Northern Plains Livestock Operations are at a Wage Disadvantage Compared to Crop Operations

Northern Plains Livestock Operations are at a Wage Disadvantage Compared to Crop Operations
Assistant Professor and Livestock Marketing Economist
Cattle behind fenceline.

This article was first published in the Nebraska Cattleman magazine

Each May and November the National Agricultural Statistics Service (USDA-NASS) solicits responses from farms with $1,000 or more in annual sales value to publish the Farm Labor Survey. This survey provides quarterly estimates of the number of workers hired and wages paid and are categorized by farm location, type, and size. Observing farm labor trends over time helps in understanding changing employment patterns in the type of labor being demanded, hours per week for hired work, and how wages across the different types of operations have changed over time. Separating these trends out by geographical region further reveals how observed changes are not ubiquitous.
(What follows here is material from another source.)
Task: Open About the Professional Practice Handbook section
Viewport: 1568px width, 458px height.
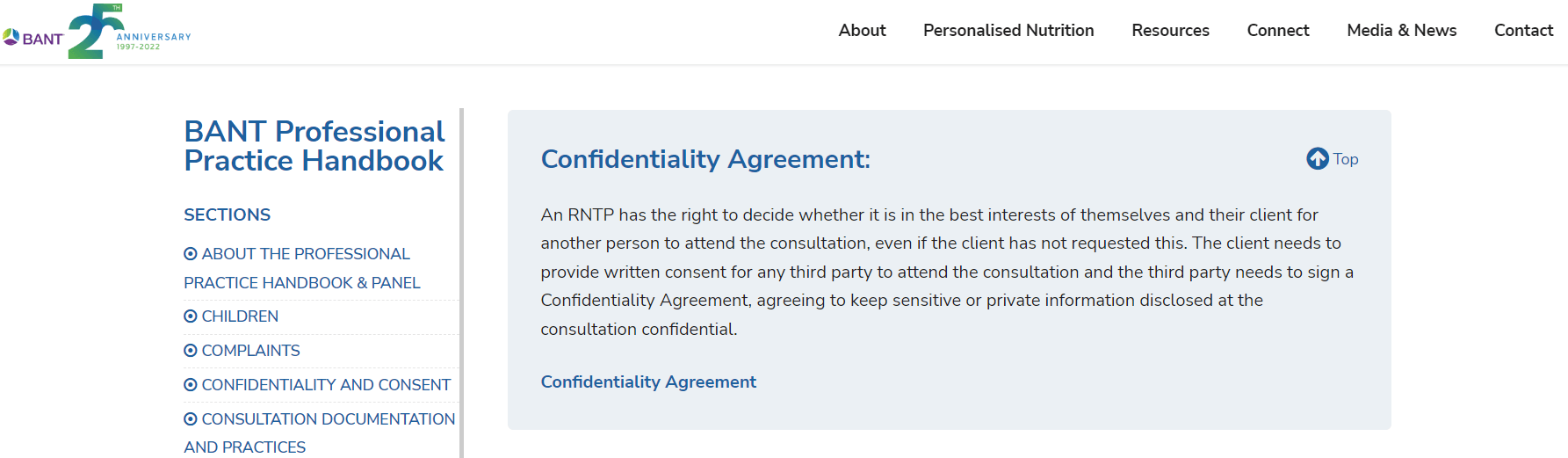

For this article focus on employment and wage patterns in crop, livestock, and crop + livestock operations between 1987-2019 located in the Northern Plains (North Dakota, South Dakota, Nebraska, Kansas) and Southern Plains (Oklahoma and Texas).
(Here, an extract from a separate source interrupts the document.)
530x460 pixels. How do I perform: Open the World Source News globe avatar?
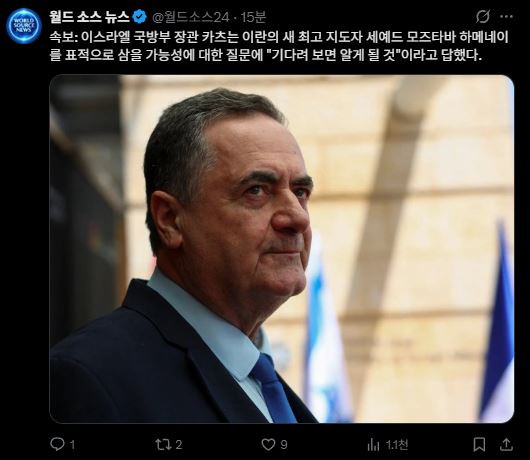coord(24,26)
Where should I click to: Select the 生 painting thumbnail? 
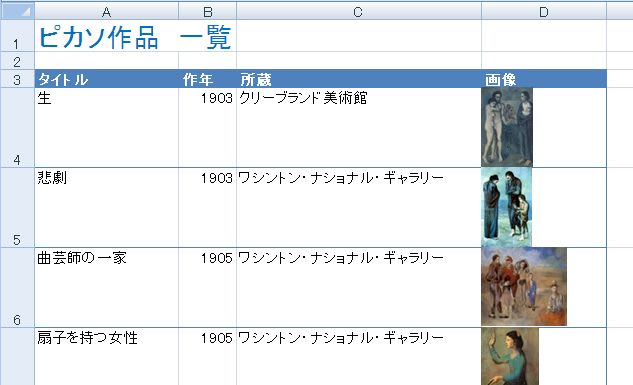pyautogui.click(x=507, y=127)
Northern Plains long-term employment remains steady with shifting seasonal pattern in short-term employment

Long term employment is defined as labor that has been hired for more than 150 days. Long term labor in the Southern Plains has decreased dramatically from an average of 40,000 people annually to 25,000 annually. The decrease in long term labor for Southern Plains operations has occurred in all seasons besides October where it has remained relatively stable. Employment for agricultural operations in the Northern Plains has remained relatively steady at 20,000 annually and does not vary greatly across season.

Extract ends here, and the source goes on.